_Aim_: Reproduce every one of the records below without changing a word.

Entries drawn from a collection
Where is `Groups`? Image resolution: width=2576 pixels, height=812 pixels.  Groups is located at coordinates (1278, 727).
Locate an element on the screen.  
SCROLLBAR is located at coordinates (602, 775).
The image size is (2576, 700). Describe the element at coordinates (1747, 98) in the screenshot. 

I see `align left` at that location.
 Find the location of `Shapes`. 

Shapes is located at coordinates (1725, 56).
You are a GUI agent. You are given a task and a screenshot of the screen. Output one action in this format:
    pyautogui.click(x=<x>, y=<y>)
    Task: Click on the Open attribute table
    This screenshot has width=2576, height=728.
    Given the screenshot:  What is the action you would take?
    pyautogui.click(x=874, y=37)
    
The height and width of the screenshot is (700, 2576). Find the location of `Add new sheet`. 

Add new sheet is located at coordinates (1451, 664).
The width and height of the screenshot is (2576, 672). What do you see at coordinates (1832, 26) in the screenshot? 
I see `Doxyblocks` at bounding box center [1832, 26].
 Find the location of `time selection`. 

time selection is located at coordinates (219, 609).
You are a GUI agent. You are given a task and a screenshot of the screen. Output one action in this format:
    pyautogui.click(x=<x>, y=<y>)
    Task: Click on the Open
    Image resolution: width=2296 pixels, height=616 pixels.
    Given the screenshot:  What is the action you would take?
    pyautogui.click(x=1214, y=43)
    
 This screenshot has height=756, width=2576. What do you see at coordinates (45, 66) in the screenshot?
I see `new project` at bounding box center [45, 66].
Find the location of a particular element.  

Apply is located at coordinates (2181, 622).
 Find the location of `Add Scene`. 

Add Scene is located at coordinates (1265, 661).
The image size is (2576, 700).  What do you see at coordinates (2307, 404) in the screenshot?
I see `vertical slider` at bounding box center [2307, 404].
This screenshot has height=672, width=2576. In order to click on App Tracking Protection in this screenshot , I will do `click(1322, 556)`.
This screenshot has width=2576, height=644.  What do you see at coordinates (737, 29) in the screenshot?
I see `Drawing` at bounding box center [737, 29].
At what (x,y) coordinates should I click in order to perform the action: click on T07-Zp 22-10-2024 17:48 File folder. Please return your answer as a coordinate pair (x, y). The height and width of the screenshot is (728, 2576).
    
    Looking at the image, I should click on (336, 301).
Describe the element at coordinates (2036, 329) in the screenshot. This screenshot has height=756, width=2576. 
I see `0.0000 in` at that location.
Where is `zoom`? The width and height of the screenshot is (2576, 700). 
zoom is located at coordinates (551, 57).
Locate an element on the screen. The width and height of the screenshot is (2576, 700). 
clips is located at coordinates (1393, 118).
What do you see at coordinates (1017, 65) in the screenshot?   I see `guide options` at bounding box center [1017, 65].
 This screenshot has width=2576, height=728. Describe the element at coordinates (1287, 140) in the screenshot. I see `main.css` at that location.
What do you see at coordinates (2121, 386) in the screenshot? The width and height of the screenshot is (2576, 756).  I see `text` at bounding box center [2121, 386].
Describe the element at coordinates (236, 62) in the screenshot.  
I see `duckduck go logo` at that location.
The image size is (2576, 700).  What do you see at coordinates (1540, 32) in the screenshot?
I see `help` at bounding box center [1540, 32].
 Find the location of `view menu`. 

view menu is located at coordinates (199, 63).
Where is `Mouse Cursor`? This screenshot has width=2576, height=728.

_Solution below_:
Where is `Groups`? Image resolution: width=2576 pixels, height=812 pixels.  Groups is located at coordinates (1278, 727).
Locate an element on the screen.  
SCROLLBAR is located at coordinates (602, 775).
The image size is (2576, 700). Describe the element at coordinates (1747, 98) in the screenshot. 

I see `align left` at that location.
 Find the location of `Shapes`. 

Shapes is located at coordinates (1725, 56).
You are a GUI agent. You are given a task and a screenshot of the screen. Output one action in this format:
    pyautogui.click(x=<x>, y=<y>)
    Task: Click on the Open attribute table
    This screenshot has width=2576, height=728.
    Given the screenshot:  What is the action you would take?
    pyautogui.click(x=874, y=37)
    
The height and width of the screenshot is (700, 2576). Find the location of `Add new sheet`. 

Add new sheet is located at coordinates (1451, 664).
The width and height of the screenshot is (2576, 672). What do you see at coordinates (1832, 26) in the screenshot? 
I see `Doxyblocks` at bounding box center [1832, 26].
 Find the location of `time selection`. 

time selection is located at coordinates (219, 609).
You are a GUI agent. You are given a task and a screenshot of the screen. Output one action in this format:
    pyautogui.click(x=<x>, y=<y>)
    Task: Click on the Open
    Image resolution: width=2296 pixels, height=616 pixels.
    Given the screenshot:  What is the action you would take?
    pyautogui.click(x=1214, y=43)
    
 This screenshot has height=756, width=2576. What do you see at coordinates (45, 66) in the screenshot?
I see `new project` at bounding box center [45, 66].
Find the location of a particular element.  

Apply is located at coordinates (2181, 622).
 Find the location of `Add Scene`. 

Add Scene is located at coordinates (1265, 661).
The image size is (2576, 700).  What do you see at coordinates (2307, 404) in the screenshot?
I see `vertical slider` at bounding box center [2307, 404].
This screenshot has height=672, width=2576. In order to click on App Tracking Protection in this screenshot , I will do `click(1322, 556)`.
This screenshot has width=2576, height=644.  What do you see at coordinates (737, 29) in the screenshot?
I see `Drawing` at bounding box center [737, 29].
At what (x,y) coordinates should I click in order to perform the action: click on T07-Zp 22-10-2024 17:48 File folder. Please return your answer as a coordinate pair (x, y). The height and width of the screenshot is (728, 2576).
    
    Looking at the image, I should click on (336, 301).
Describe the element at coordinates (2036, 329) in the screenshot. This screenshot has height=756, width=2576. 
I see `0.0000 in` at that location.
Where is `zoom`? The width and height of the screenshot is (2576, 700). 
zoom is located at coordinates (551, 57).
Locate an element on the screen. The width and height of the screenshot is (2576, 700). 
clips is located at coordinates (1393, 118).
What do you see at coordinates (1017, 65) in the screenshot?   I see `guide options` at bounding box center [1017, 65].
 This screenshot has width=2576, height=728. Describe the element at coordinates (1287, 140) in the screenshot. I see `main.css` at that location.
What do you see at coordinates (2121, 386) in the screenshot? The width and height of the screenshot is (2576, 756).  I see `text` at bounding box center [2121, 386].
Describe the element at coordinates (236, 62) in the screenshot.  
I see `duckduck go logo` at that location.
The image size is (2576, 700).  What do you see at coordinates (1540, 32) in the screenshot?
I see `help` at bounding box center [1540, 32].
 Find the location of `view menu`. 

view menu is located at coordinates (199, 63).
Where is `Mouse Cursor`? This screenshot has width=2576, height=728.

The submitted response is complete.